Por Dionisio Rodríguez Mejías.
No conocía a nadie con tanto desparpajo. La miré, se echó a reír, me cogió de la mano y me llevó a la última fila. Olga me desbordaba. Aquella acción que hoy parece inocente e infantil, entonces equivalía a una incitación en toda regla. Nos sentamos en el centro, sin soltarnos la mano. Como si no le diera al asunto mayor importancia, me puse a mirar la película y ella, en respuesta a mi aparente desinterés, acomodó su cabeza en mi hombro y empezó a besuquearme la oreja, mientras yo miraba la pantalla. Allan(Woody Allen), un solitario al que acababa de abandonar su mujer, le entraba a una chica con intención de ligar, siguiendo las instrucciones de Linda (Diane Keaton), en la escena del museo. Tímidamente, le pedía su opinión sobre un cuadro y la chica respondía con una farragosa explicación llena de tecnicismos y manifestaciones existencialistas. Allan la escuchó con atención; pero, cuando acabó de hablar, tragó saliva y preguntó a la muchacha con suma sencillez.
—¿Qué tienes pensado hacer el próximo sábado?
—Suicidarme —contestó ella muy segura—.
—¿Y el viernes por la noche? —insistió Allan muy apocado—.
Olga se echó a reír, me dio otro mordisquillo en la oreja y yo me giré con intención de besarla; pero, antes de que lo hiciera, me dijo con los ojos muy abiertos.
—Si vuelves a intentarlo me voy del cine. ¿A qué crees que hemos venido?
Pensé que debía disculparme. Aquel corte no me lo esperaba.
—Lo siento, no puedo creer que lo haya hecho. Perdona.
La carcajada hizo volver la cabeza a la pareja que estaba en la fila de delante.
—¿No querías hacerlo? ¿De verdad no querías? Se te caerán los dientes por embustero y te crecerá la nariz. Es la segunda mentira que echas esta tarde.
Me cogió la cara, me besó jugueteando con el chicle y me dijo:
—¿Quieres uno?
Sin esperar respuesta, se sacó la bolita de la boca, la pegó bajo el asiento de la butaca y siguió con el chupeteo, retorciéndose y apretando su pecho contra el mío. ¡Qué sofoco! Al poco rato, cogió el chicle y volvió a metérselo en la boca. Por unos instantes, se quedó en silencio, arrellanada en la butaca, y dijo mientras miraba la película.

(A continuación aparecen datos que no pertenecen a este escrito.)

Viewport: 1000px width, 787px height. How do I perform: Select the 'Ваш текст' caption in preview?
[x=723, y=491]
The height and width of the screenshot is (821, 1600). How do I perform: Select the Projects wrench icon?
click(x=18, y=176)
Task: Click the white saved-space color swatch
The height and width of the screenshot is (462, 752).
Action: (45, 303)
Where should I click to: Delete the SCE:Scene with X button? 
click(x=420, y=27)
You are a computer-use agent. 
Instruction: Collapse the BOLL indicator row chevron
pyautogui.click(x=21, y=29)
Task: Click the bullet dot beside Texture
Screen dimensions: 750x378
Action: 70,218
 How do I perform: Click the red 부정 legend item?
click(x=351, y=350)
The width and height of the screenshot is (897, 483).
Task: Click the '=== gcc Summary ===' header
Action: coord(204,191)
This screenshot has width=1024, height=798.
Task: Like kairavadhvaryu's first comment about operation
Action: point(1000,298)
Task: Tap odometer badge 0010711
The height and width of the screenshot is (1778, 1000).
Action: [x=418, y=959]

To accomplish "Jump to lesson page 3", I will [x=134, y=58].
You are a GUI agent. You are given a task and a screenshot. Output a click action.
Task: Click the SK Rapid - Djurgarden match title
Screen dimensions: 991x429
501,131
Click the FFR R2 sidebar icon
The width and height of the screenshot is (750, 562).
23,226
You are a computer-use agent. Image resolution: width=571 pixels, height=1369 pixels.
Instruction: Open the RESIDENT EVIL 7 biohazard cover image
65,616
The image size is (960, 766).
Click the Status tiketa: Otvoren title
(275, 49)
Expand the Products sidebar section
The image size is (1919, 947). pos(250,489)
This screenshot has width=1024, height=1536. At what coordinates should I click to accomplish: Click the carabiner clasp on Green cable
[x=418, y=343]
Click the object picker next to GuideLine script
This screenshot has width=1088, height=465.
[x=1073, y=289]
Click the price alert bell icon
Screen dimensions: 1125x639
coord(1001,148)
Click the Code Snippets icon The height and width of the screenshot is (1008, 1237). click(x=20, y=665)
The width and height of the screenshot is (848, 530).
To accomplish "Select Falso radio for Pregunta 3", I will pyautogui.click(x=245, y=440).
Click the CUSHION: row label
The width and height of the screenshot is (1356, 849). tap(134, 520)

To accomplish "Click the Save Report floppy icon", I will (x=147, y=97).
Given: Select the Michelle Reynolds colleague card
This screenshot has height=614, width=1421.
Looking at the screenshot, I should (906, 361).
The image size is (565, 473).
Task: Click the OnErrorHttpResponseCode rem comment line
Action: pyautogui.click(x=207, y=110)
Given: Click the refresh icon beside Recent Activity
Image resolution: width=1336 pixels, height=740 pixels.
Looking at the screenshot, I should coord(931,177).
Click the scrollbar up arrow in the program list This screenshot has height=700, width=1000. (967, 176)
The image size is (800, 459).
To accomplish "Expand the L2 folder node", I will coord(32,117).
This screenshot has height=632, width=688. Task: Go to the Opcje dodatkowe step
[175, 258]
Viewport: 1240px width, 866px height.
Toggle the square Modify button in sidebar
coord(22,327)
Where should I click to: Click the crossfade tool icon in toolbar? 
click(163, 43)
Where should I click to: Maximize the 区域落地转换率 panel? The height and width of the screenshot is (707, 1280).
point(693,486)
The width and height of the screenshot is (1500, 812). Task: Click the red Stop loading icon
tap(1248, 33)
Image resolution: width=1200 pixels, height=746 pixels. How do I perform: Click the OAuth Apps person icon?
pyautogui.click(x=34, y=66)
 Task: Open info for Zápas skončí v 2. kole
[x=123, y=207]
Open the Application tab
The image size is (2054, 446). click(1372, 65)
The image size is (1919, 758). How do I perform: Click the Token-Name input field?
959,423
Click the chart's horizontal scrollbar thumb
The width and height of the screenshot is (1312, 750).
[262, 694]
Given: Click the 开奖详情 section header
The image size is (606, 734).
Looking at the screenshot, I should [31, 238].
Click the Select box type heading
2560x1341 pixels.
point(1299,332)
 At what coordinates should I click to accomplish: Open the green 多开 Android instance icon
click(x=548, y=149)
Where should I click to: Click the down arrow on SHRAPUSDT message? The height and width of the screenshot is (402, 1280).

—¿Lo ves? A esto habíamos venido. Estaba loca por hacerlo.
Se abandonó a mis caricias hasta el final de la película y, cuando se encendieron las luces, seguíamos besándonos. No nos despegamos hasta que oímos las protestas de un señor muy serio, que estaba unas filas delante de nosotros.
—¡Un poco de decencia! Que están ustedes en un establecimiento público.
—¡Vaya “peli” tan corta! —respondió ella, mirándome con una pícara sonrisa—.
Aquella chica era el demonio. Pasé una tarde inolvidable, y pienso que aquel día perdí la inocencia. Eran las nueve y media de la noche. Al salir al vestíbulo, se sacudió su preciosa melena, que le cayó sobre los hombros hasta la mitad de la espalda.
—Te hace falta un corte de pelo —dijo, pasándome los dedos por la cabeza, como si me peinara—.
Aproveché el momento para ir al lavabo, a ver la pinta que tenía, y no me equivoqué: estaba sofocado, con el cuello de la camisa manchado de carmín.
Aquella noche, Barcelona me parecía la capital más hermosa del mundo. Era una delicia pasear sintiendo el rumor de la ciudad: taxis, tranvías, motos con jovencitas subidas en el asiento trasero y todas las luces de las calles encendidas. Hacía una noche espléndida. Cosas, a las que nunca había prestado atención, que me parecían maravillosas. Tuvimos que apartarnos para no tropezar en la acera con un borracho que no cesaba de repetir una y otra vez: «Te he dicho que mañana te pago, y mañana te pago. ¿Está claro?». Daba pena ver con qué seriedad se tomaba, el pobre hombre, aquella tontería. Cosas del vino.